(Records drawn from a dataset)
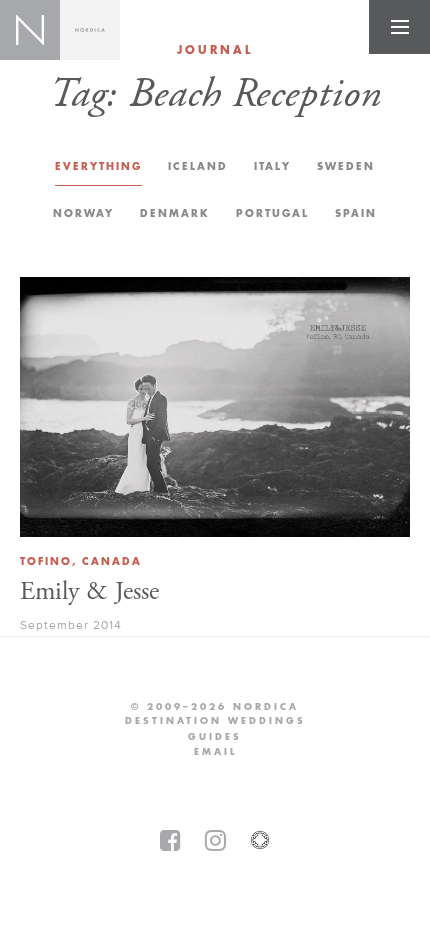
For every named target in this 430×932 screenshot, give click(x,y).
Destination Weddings (215, 721)
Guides (215, 737)
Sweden (346, 166)
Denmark (175, 213)
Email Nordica (215, 752)
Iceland (198, 166)
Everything (98, 166)
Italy (272, 166)
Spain (356, 213)
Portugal (272, 213)
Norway (83, 213)
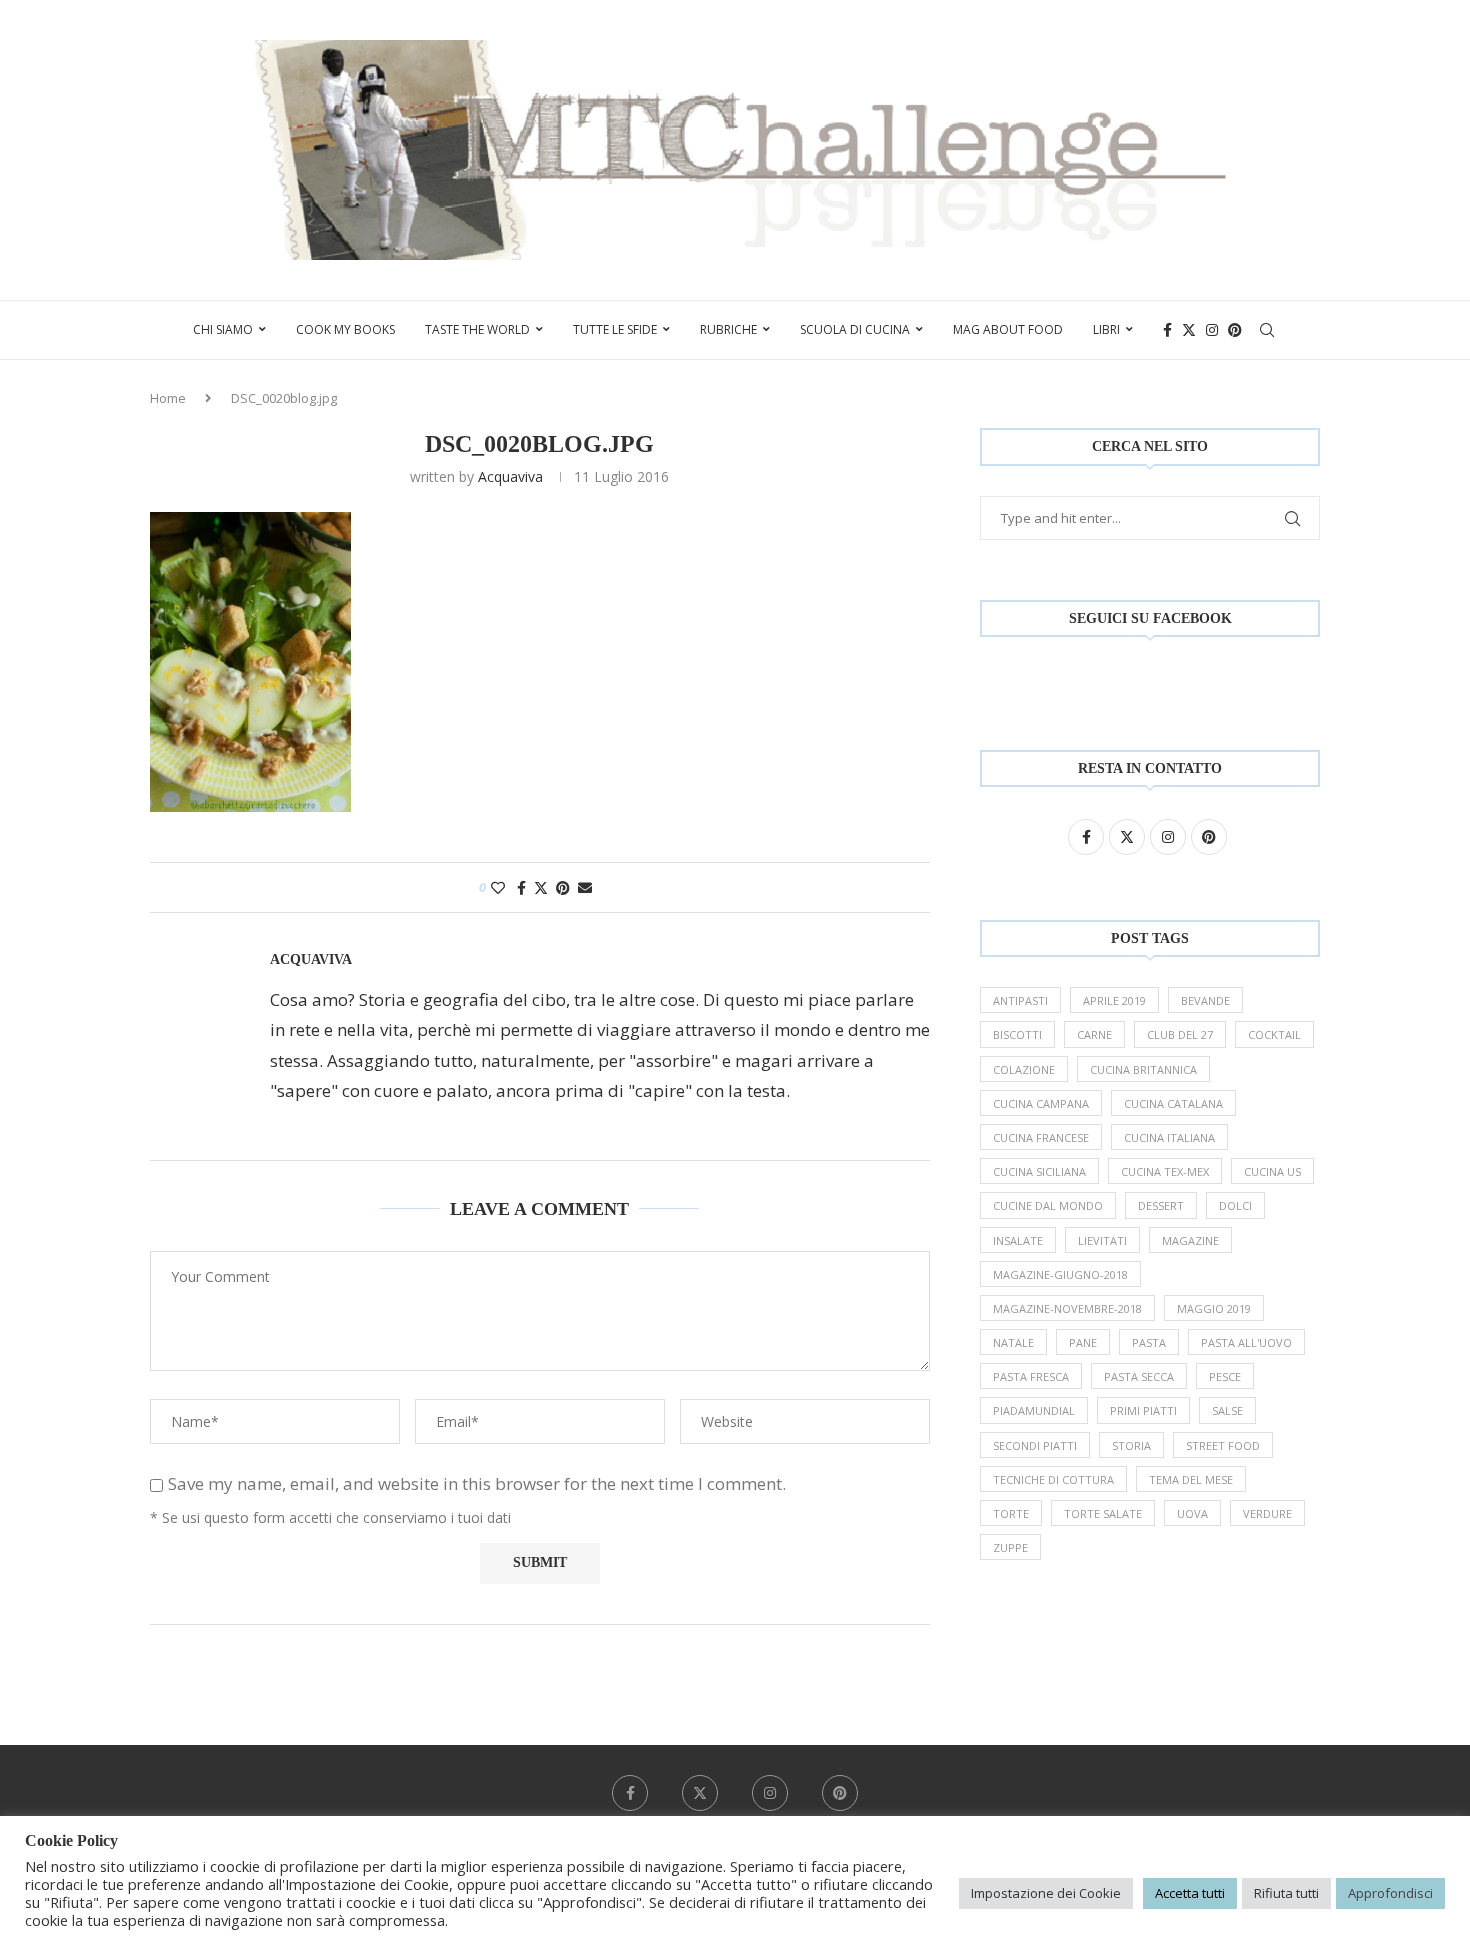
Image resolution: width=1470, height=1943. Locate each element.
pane (1083, 1342)
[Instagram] (1212, 330)
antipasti (1020, 1000)
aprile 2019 (1114, 1000)
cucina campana (1041, 1103)
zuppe (1010, 1547)
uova (1192, 1513)
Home (168, 398)
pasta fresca (1031, 1376)
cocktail (1274, 1034)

What you need to do: Transcribe every line of the data exactly. No pictures go in the copy.

Written answer:
For every named target in this 430×932 screenshot, give click(x,y).
Destination Weddings (215, 721)
Guides (215, 737)
Sweden (346, 166)
Denmark (175, 213)
Email Nordica (215, 752)
Iceland (198, 166)
Everything (98, 166)
Italy (272, 166)
Spain (356, 213)
Portugal (272, 213)
Norway (83, 213)
Image resolution: width=1470, height=1943. Locate each element.
pane (1083, 1342)
[Instagram] (1212, 330)
antipasti (1020, 1000)
aprile 2019 (1114, 1000)
cucina campana (1041, 1103)
zuppe (1010, 1547)
uova (1192, 1513)
Home (168, 398)
pasta fresca (1031, 1376)
cocktail (1274, 1034)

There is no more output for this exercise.